#### EXERCISE TASK:
Could you quote the data below word for word, from the line containing "The height and" through the line containing "click(x=699, y=401)", both ends included? Leave out the pictures.

#### RECORD EXCERPTS:
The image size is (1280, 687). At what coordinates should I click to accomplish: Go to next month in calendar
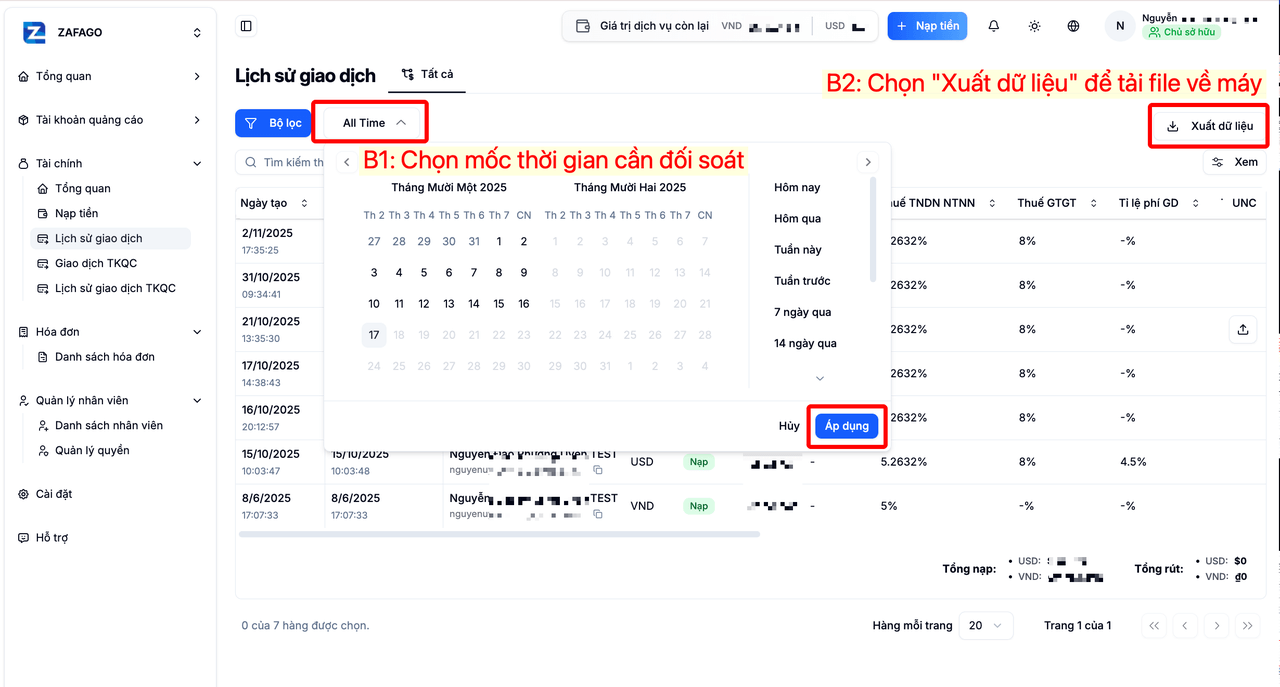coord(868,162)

--

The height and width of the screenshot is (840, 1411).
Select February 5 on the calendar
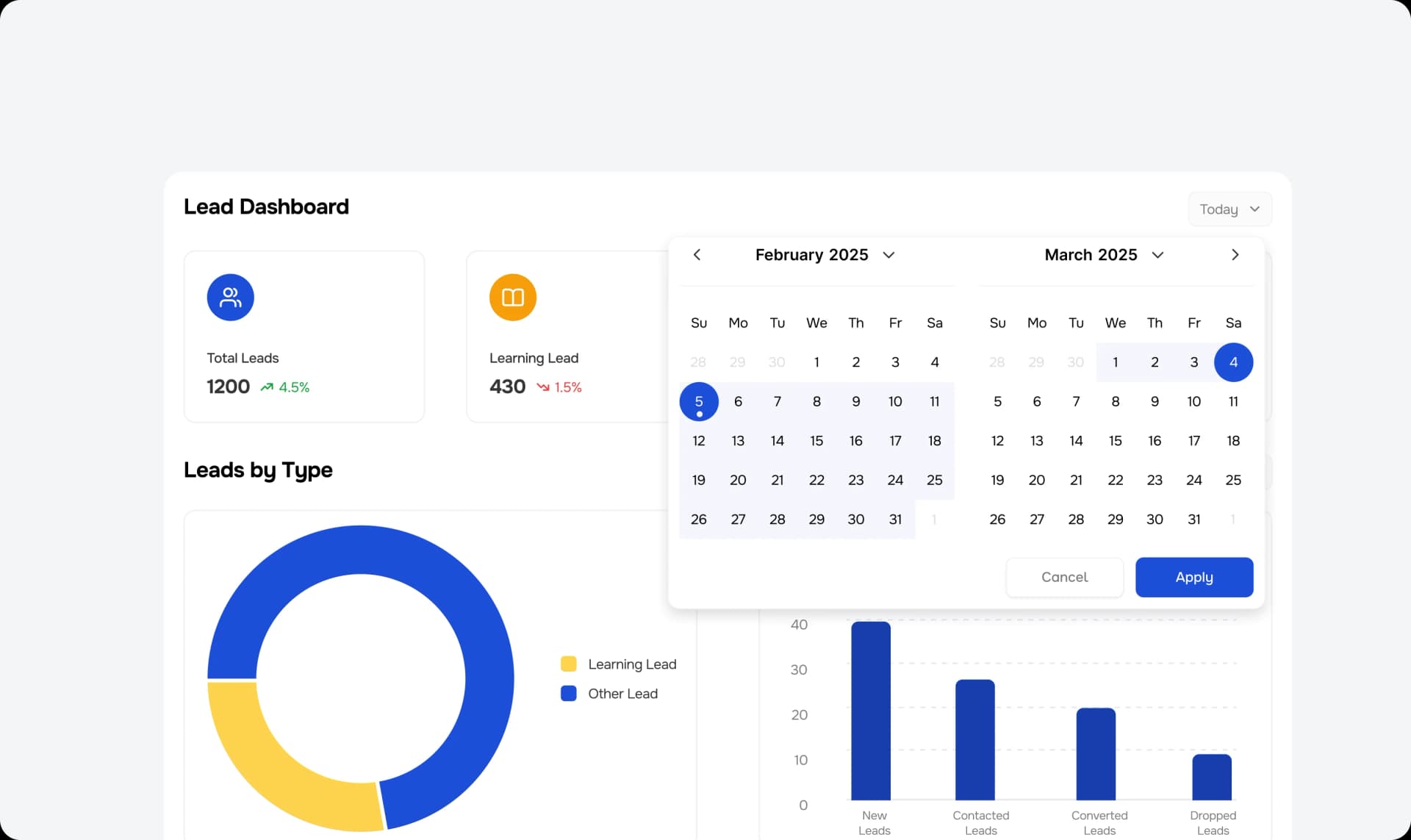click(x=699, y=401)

#### WRITTEN REPLY:
The height and width of the screenshot is (840, 1411).
Select February 5 on the calendar
click(x=699, y=401)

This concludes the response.